Robber’s Row was designed in 1967 by noted architects George W. Cobb and Willard C. Byrd, and was redesigned in 1994 by world famous architect Pete Dye. The course is located on the scenic marsh side of the Port Royal Plantation and cuts through beautiful strands of magnolia and live oaks. This course sets atop former Civil War grounds and features historical markers throughout the course, describing events which took place on the Island. Although tee-shots have generous fairways to land in, approach shots require accuracy to the well-protected greens. Robber’s Row is a course rich in history and challenge to any golfer.
Holes: 18 | Par: 72
Architect: George Cobb and Pete Dye
General Manager: Rick Shoemaker
Head Golf Professional: Ben Smith
This short opening hole demands accuracy, not length off the tee. A long iron or fairway wood will leave a short iron or wedge to an undulating green. Water lines the entire right side, so favor the left. This should be a good birdie opportunity.
This reachable par offers you another birdie opportunity. Play down the center of the fairway. Lay up your second shot or go for broke, but favor the left side to avoid trouble and give yourself the best angle at this narrow deep green. Pay attention to the pin position.
This difficult par 4 requires an accurate tee shot. Favor the left side for the best approach shot angle. Again, pay attention to the pin location as this is another deep green, and try not to miss to the right.
This is the longest par 3 on the course and is made more difficult by usually playing into the wind.
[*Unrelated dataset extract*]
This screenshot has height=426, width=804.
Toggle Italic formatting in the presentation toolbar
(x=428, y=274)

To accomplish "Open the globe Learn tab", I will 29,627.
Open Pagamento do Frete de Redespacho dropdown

Do not miss short or left; keep things simple and play for the middle of this undulating green.
Avoid a big number on this short par 4 by staying away from the left side that is lined with sand and water. A fairway wood from the tee will leave a short-mid iron to this elevated green.
This monster par 5 is a true three shot hole. To cut distance off the tee, favor the right side of the fairway. Play your second shot left for a good approach shot angle. The shallow green is somewhat flat, so fire your third shot at the pin and give a go at birdie.
This straightaway par 4 requires an accurate tee shot. Avoid the bunker on the right for a good angle at the green. Play your approach to the middle of this small green.
This short par 3 plays to a very undulating and elevated green. Trouble lies short and left with water and deep bunkers. This green is 32 yards deep, so pay attention to the pin location in order to set up an easier putt.
This par 4 begins a stretch of three consecutive tough holes. Bunkers flank the fairway near the 150-yard marker. Take an extra club on your approach shot to avoid water and sand short of this fairly flat green. Par is a good score here.
The back nine begins with this long dogleg right. Favor the right side to shorten the hole and avoid the bunker on the left. Play for the right side of this green as it will kick shots left toward the two deep bunkers. Again, Par here is a score to be proud of.
The last in the series of three tough holes, this long par requires a tee shot squeezed between large live oaks. Favor the left side and avoid the bunker on the right. The large elevated green falls off to the left toward a huge bunker. Once again, par is a great score.
This short par 3 is all carry over a lagoon to a narrow, deep green. Pay careful attention to the pin position as it can have a big impact on club selection. Trouble lies short and right, so play to the center or left side of the green.
This short par 4 has trouble left and an open bunker right. Play a fairway wood over the left edge of the right side bunker to leave a mid-iron approach shot. Avoid the monster bunker on the left and play for the middle of this sloping green.
This reachable par 5 offers another birdie opportunity. A drive down the left side or center of the fairway is ideal. You can miss right, but you will be blocked by large oak trees. The shallow green requires an accurate approach shot. Lay up to the right side for a go at birdie.
Our signature par 3 is surrounded by sand. The large green makes for a generous target. A shot to the middle of the green is the safe play on this challenging hole.
A long iron or fairway wood is all that is needed on this short par 4 to set up a short iron or wedge for your approach shot. Aim for the middle of this small, elevated, relatively flat green for a make-able putt.
This long dogleg right is the first of two difficult holes. A drive favoring the right side will shorten the hole and long hitter may choose to cut the corner. Avoid the bunker short and right of the green. Pay attention to the pin location to avoid a difficult putt.
Three shots are required to reach this tough finishing par 5. Tee shots should favor the left side, but big hitters can cut the corner. Lay up just short of the pond for an open look at this deep green. Check the pin location and give yourself a chance to finish with a birdie.